Mensch und Person sind nicht das gleiche!
Warum bekommen Organisationen immer die „Personen“, die sie verdienen?
Hast Du es auch schon erlebt? Deine Kollegin, die im Büro stets kühl und professionell auftritt, entpuppt sich privat als herzliche Gastgeberin. Oder der Manager, der bei Präsentationen vor Selbstbewusstsein strotzt, zeigt in der Freizeit überraschend wenig Führungsdrang. Der Grund? Mensch und Person sind nicht das Gleiche.
Das Wort „Person“ kommt aus dem Lateinischen und bedeutet Maske. Als Person agieren wir nach den Erwartungen unserer Umwelt. Diese Masken sind keine Täuschung, sondern notwendige Instrumente, um in sozialen Systemen zu funktionieren. Wenn Du Dich in einem bestimmten System – einer Organisation, einem Unternehmen, einer gesellschaftlichen Rolle – bewegst, werden bestimmte Verhaltensweisen wahrscheinlicher, andere unwahrscheinlicher. Ein Polizist in Uniform handelt regelkonform und autoritär. Dieselbe Person im privaten Kreis zeigt Fürsorge und Humor.

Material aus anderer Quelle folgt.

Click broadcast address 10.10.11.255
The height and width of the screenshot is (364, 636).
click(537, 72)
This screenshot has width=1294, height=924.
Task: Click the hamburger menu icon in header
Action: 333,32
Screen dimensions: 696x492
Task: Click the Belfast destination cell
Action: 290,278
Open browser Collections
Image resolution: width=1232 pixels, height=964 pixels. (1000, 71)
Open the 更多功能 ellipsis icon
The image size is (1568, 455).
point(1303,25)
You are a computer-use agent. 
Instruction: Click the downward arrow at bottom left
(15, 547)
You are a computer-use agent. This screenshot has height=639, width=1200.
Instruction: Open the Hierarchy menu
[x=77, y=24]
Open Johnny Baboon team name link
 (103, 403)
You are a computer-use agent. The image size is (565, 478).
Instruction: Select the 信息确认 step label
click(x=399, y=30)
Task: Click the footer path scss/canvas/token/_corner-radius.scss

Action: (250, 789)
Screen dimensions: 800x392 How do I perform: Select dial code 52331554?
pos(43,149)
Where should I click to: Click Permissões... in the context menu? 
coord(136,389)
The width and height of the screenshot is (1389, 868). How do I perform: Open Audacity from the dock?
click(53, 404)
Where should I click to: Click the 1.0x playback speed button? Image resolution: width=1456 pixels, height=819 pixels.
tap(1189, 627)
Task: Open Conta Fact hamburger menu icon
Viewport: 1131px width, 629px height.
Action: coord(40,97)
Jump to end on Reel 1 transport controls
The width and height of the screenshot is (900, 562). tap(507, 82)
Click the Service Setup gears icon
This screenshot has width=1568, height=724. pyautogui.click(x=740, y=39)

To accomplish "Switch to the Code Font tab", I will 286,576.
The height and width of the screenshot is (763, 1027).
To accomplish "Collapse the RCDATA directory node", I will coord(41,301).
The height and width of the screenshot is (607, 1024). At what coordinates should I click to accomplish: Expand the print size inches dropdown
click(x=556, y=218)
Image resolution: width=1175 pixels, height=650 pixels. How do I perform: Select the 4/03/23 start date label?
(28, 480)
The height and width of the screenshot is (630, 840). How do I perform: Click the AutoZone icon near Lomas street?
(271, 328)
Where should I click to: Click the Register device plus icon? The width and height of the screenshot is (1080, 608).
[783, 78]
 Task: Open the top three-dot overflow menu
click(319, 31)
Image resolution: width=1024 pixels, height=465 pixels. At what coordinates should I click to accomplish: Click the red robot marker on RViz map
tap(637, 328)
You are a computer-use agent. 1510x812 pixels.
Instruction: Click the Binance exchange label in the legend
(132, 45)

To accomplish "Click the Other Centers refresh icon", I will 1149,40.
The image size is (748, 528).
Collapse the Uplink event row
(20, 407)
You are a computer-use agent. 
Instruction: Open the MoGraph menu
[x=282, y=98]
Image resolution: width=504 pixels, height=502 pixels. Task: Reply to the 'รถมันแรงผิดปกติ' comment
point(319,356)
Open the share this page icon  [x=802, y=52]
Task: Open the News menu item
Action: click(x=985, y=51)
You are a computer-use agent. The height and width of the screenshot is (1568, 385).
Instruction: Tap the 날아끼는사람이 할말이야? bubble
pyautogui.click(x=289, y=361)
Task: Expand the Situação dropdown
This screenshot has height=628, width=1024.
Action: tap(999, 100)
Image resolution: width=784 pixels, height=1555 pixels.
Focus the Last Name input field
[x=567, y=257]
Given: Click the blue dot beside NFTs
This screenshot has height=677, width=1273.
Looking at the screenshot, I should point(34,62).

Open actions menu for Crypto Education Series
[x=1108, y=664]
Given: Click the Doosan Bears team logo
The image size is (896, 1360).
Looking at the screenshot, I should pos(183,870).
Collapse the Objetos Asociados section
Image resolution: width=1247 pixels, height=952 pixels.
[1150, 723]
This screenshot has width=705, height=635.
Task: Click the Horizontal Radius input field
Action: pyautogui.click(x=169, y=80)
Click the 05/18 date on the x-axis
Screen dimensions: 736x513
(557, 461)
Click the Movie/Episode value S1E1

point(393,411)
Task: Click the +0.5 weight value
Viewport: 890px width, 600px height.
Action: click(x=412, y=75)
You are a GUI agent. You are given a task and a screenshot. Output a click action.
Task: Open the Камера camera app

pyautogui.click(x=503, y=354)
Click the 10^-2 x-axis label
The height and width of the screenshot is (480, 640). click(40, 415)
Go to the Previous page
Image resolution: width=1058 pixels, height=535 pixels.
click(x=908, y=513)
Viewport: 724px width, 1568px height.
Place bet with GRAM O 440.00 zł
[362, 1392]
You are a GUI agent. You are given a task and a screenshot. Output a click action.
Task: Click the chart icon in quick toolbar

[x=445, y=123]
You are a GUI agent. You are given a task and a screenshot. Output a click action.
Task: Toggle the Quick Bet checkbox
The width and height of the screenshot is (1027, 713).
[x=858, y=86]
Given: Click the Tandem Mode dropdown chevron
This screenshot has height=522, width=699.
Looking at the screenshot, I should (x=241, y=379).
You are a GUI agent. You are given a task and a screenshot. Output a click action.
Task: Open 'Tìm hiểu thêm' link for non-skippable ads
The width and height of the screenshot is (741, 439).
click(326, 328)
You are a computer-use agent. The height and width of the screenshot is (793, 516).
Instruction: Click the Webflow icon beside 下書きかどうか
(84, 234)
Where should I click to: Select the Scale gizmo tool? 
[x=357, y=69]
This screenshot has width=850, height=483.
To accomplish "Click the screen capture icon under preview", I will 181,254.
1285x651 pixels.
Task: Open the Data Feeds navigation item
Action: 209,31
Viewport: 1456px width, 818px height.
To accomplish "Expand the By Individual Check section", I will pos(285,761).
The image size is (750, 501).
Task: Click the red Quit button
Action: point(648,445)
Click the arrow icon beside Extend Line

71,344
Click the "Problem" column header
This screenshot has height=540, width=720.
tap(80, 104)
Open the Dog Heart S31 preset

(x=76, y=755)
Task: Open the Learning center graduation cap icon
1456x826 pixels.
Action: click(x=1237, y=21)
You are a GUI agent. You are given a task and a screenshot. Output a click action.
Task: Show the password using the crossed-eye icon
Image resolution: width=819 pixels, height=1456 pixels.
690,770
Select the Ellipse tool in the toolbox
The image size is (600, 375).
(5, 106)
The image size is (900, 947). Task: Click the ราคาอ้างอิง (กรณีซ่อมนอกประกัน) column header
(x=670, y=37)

Systeme gestalten Personen – nicht Menschen
Niklas Luhmann, der Vordenker systemischer Theorie, hat diesen Punkt elegant auf den Punkt gebracht: Organisationen sind soziale Systeme, die nicht aus Menschen bestehen, sondern aus Kommunikationen. Der Mensch ist für das System nicht mehr als Umwelt. Organisationen schaffen Bedingungen, die aus Menschen „Personen“ machen – Menschen, die ihren Platz im System finden, weil sie dessen Regeln und Erwartungen erfüllen.
Ein Paradebeispiel: Kleidung. Niemand zieht zur Oper die Fußballtrikots an, die er am Wochenende im Stadion trägt. Warum? Weil das System Oper andere Signale und Erwartungen produziert als das System Fußballstadion. Die Person passt sich an.
Und genau darin liegt der entscheidende Punkt: Organisationen bekommen immer die Personen, die zu ihrem System passen. Du kannst die besten Talente einstellen – wenn Dein System ihnen keinen Raum lässt, um ihre Stärken auszuspielen, werden sie scheitern. Und das liegt nicht an den Menschen, sondern an den institutionellen Bedingungen, die Verhalten prägen.
Weniger Regeln, mehr Freiheit
Möchtest Du Menschen entwickeln? Dann entwickle zuerst das System! Frage Dich: Welche Regeln, Routinen und Prozesse behindern das Verhalten, das Du fördern willst?
Ein Unternehmer aus dem Maschinenbau forderte beispielsweise mehr Kundenorientierung von seinen Mitarbeitenden ein. Klingt vernünftig, oder? Doch ein genauer Blick auf die Organisation offenbarte das Gegenteil: Die Mitarbeitenden waren mit internen Regeln und bürokratischen Vorgaben überladen. Es blieb weder Zeit noch Energie, um kundennäher zu handeln. Die Lösung lag nicht in mehr Zielen und Anweisungen, sondern im Weglassen von Aufgaben, die keinen Mehrwert schufen. „Weniger ist mehr“ – eine banale, aber oft übersehene Wirklichkeit.
Mensch und Person – eine Frage des Systems
Mensch und Person sind nicht identisch, und Organisationen sollten dies verstehen. Menschen entwickeln sich nicht in starren, regelbesessenen Systemen. Sie entfalten sich, wenn Systeme Flexibilität, Sinn und Raum für Kreativität bieten.
Die Frage ist nicht: „Wie ändern wir die Menschen?“ Die Frage ist: „Wie ändern wir das System?“ Denn am Ende wird jede Organisation die „Personen“ bekommen, die in ihr System passen.